Saturday, May 12, 2007
The War So Far
The best reporting on the Iraq War over the past four years has been done by the Irish journalist Patrick Cockburn, and his 2006 book "The Occupation: War and Resistance in Iraq" should be required reading for anyone who sincerely wants to be well informed about the complex reality of this conflict.
What makes Cockburn's analysis particularly accurate is his familiarity with both the people, culture, and politics of the region (he's been a mideast correspondent for the Financial Times and the Independent since 1979) and the simple-mindedness and ignorance of the Bush regime's architects of the war. Cockburn sneaked across the border from Kuwait in 2003 and, completetly unembedded, covered the invasion. He wrote at the time:
[T]he civilian leadership of the Pentagon… are uniquely reckless, arrogant and ill informed about Iraq. At the end of last year [Deputy Secretary of Defense Paul] Wolfowitz was happily saying that he thought the Iraqi reaction to the capture of Baghdad would be much like the entry of the U.S. Army into Paris in 1944. He also apparently believed that Ahmed Chalabi…, then as now one of the most unpopular men in Iraq, would be the Iraqi Charles de Gaulle.
These past mistakes matter because the situation in Iraq could easily become much worse. Iraqis realize that Saddam may have gone but that the United States does not have real control of the country.
And as, "The Occupation" chronicles, they never did gain control of it.
Cockburn has written a new forward to his book which will appear in the paperback version, slated for release this coming fall. This essay is reproduced in full in Tom Engelhardt's column of May 9, which ran at WorkingForChange.com and elsewhere, and is the best short synoptic history of the war -- its disastrous course and the reasons for this tragedy -- that anybody has yet produced.
Cockburn spends a lot of time in country; he's been in and out of Iraq since the conflict began, and was there for the entirety of Gulf War I. But his understanding of the intricacies of Iraqi reactions to the invasion and occupation are matched by his grasp of the simplicities of the regime which spawned the war. His new essay contains this razor-sharp observation:
America blithely invaded Iraq to overthrow Saddam Hussein to show its great political and military strength. Instead it demonstrated its weakness. The vastly expensive U.S. war machine failed to defeat a limited number of Sunni Arab guerrillas. International leaders such as Tony Blair who confidently allied themselves to Washington at the start of the war, convinced that they were betting on a winner, are either discredited or out of power.
At times, President Bush seemed intent on finding out how much damage could be done to the U.S. by the conflict in Iraq. He did so by believing a high proportion of his own propaganda about the resistance to the occupation being limited in scale and inspired from outside the country. By 2007, the administration was even claiming that the fervently anti-Iranian Sunni insurgents were being equipped by Iran. It was a repeat performance of U.S, assertions four years earlier that Saddam Hussein was backing al-Qaeda. In this fantasy world, constructed to impress American voters, in which failures were sold as successes, it was impossible to devise sensible policies.

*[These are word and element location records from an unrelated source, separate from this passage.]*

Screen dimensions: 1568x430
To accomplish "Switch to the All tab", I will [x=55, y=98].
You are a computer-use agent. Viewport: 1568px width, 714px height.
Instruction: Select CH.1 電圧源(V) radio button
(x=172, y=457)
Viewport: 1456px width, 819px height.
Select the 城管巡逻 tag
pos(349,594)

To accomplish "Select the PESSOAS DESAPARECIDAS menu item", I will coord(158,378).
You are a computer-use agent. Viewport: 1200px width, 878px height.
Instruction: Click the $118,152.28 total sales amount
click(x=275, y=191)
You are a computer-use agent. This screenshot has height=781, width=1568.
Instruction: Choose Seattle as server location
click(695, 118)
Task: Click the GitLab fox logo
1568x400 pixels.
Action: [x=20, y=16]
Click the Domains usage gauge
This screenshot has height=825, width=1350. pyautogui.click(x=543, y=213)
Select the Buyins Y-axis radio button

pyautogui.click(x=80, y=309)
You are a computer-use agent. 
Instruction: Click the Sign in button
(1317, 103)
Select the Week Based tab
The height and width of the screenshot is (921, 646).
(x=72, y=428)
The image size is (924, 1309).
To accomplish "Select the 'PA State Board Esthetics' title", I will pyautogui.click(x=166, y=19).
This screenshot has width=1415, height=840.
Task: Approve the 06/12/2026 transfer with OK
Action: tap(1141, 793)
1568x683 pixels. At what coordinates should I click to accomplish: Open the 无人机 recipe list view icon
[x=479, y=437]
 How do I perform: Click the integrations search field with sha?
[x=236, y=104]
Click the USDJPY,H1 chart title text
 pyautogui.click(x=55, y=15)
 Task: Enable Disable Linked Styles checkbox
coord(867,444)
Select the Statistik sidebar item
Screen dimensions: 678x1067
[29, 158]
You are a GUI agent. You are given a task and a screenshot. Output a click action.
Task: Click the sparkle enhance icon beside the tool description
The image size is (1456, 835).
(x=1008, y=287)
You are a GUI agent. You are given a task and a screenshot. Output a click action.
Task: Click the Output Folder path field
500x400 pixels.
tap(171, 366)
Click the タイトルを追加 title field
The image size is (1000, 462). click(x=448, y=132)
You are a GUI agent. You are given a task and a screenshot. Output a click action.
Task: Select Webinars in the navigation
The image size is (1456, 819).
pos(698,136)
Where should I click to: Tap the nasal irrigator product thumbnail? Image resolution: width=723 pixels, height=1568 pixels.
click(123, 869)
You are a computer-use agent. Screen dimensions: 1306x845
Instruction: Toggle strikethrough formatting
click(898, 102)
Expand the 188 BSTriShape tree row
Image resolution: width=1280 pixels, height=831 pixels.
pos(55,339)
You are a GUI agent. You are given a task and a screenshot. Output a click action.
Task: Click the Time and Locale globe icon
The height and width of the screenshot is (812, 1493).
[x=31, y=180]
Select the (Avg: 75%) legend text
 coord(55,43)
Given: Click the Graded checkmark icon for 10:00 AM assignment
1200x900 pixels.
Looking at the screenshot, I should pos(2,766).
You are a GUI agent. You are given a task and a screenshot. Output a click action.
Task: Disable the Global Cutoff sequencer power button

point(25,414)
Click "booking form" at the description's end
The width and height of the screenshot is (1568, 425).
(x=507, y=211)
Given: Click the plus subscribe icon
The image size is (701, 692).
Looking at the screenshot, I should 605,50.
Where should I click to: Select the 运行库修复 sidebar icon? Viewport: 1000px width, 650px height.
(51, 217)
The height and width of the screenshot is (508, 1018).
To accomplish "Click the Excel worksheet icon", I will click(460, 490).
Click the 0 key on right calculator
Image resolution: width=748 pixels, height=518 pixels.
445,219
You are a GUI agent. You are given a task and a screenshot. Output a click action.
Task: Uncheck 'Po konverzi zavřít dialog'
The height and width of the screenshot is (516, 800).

"The Occupation" has been nominated for the 2006 National Book Critics Circle award for nonfiction. It's already been nominated -- and won -- my personal award for the only book anyone has to read in order to know everything one needs to know about the Iraq War. And if you don't have time to read the whole book, you can get by with just the book's new forward, published in Engelhardt's column and linked above.